The BDS folly

The BDS movement has no targets other than Israel

Israel boycott 370 (photo credit: REUTERS)
Israel boycott 370
(photo credit: REUTERS)
In the wake of US Secretary of State John Kerry’s public warning that the campaign to boycott and delegitimize Israel will only get stronger if the current peace talks fail, a number of high-powered columnists have taken it upon themselves to discredit the boycott, divestment and sanctions movement.
Roger Cohen, a columnist at The New York Times, noted that since the BDS movement includes as one of its objectives the right of return to Israel of all Palestinian refugees and their descendents – about 5 million people – they are calling for the end of Israel as a Jewish state. “This is the hidden agenda of BDS, its unacceptable subterfuge: beguile, disguise and suffocate,” writes Cohen. The movement’s anti-Zionism can easily be a cover for anti-Semitism.
At Bloomberg, Jeffrey Goldberg noted that Kerry’s comments were made in Munich, “not the best place to raise the threat of a boycott that targets Jews.”
Goldberg also pointed out that the international BDS movement has no targets other than Israel – not even Syria, Iran, Egypt or other countries in the region with much worse human rights’ records – making it difficult to ascribe more benevolent intentions its leaders.
The Times’ Tom Friedman, writing earlier this month from Ramallah, noted that the push to boycott Israel is being led by “the European Union in Brussels and other opponents of the Israeli occupation of the West Bank across the globe,” not by Palestinians in Ramallah.
There is much truth in that. When Palestinian Authority President Mahmoud Abbas was in Johannesburg attending Nelson Mandela’s funeral and was asked his position on the BDS campaign during a press conference, he said he does not support the boycott of Israel, though he does support the boycott of settlements.
Despite claims to the contrary by Palestinians figures such as Hanan Ashrawi, who supports BDS, and Omar Barghouti, who is instrumental in organizing the BDS campaign, many Palestinians share Abbas’s view, as The Jerusalem Post’s Palestinian Affairs correspondent Khaled Abu Toameh pointed out in a recent article for the Gatestone Institute.

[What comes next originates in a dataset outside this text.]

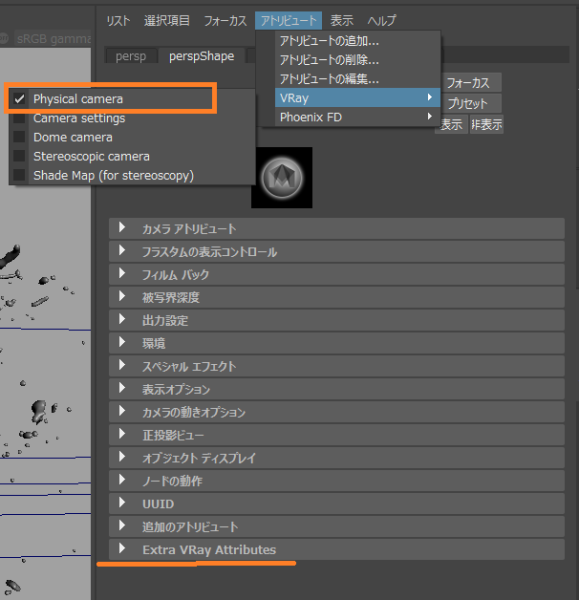Expand the UUID section
Screen dimensions: 579x600
(x=336, y=504)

That is why many Palestinians continue to do business with Israelis on a daily basis. More than 60 percent of the Palestinians Authority’s imports come from Israel, and most of the PA’s exports are sold to Israelis. Thousands of Palestinians have regular work inside the Green Line (and in the settlements) and Palestinians and Israelis continue to hold joint seminars and conferences in Israel and in different parts of the world.
There are other forms of exchange as well. For instance, Barghouti, the big promoter of BDS, received his master’s degree from Tel Aviv University.
It is downright absurd to think that Israelis and Palestinians can occupy the same piece of land but live apart from one another economically. With the all the problems connected to Israel’s continued control over Palestinians’ lives, economic ties are one of the few gleams of hope.
There is, after all, something decent and intimate in the reciprocal relations imposed by the discipline of the market. The idea that businessmen produce tolerance as a by-product of their self-interested innovations might be an oversimplification of the situation. There are extremists – particularly on the Palestinian side but not only – who are bitterly opposed to any form of normalization between Palestinians and Israelis. And the conditions under which Palestinian businesses must operate are hardly conducive to economic growth.
BDS is not, however, the solution. If anything it is more economic cooperation and mutual development.
Any two-state solution will inevitably entail strong ties between Israel and Palestine. Fostering such ties could even be a means of moving toward a two-state solution organically, gradually and with mutual respect. BDS only hampers this process.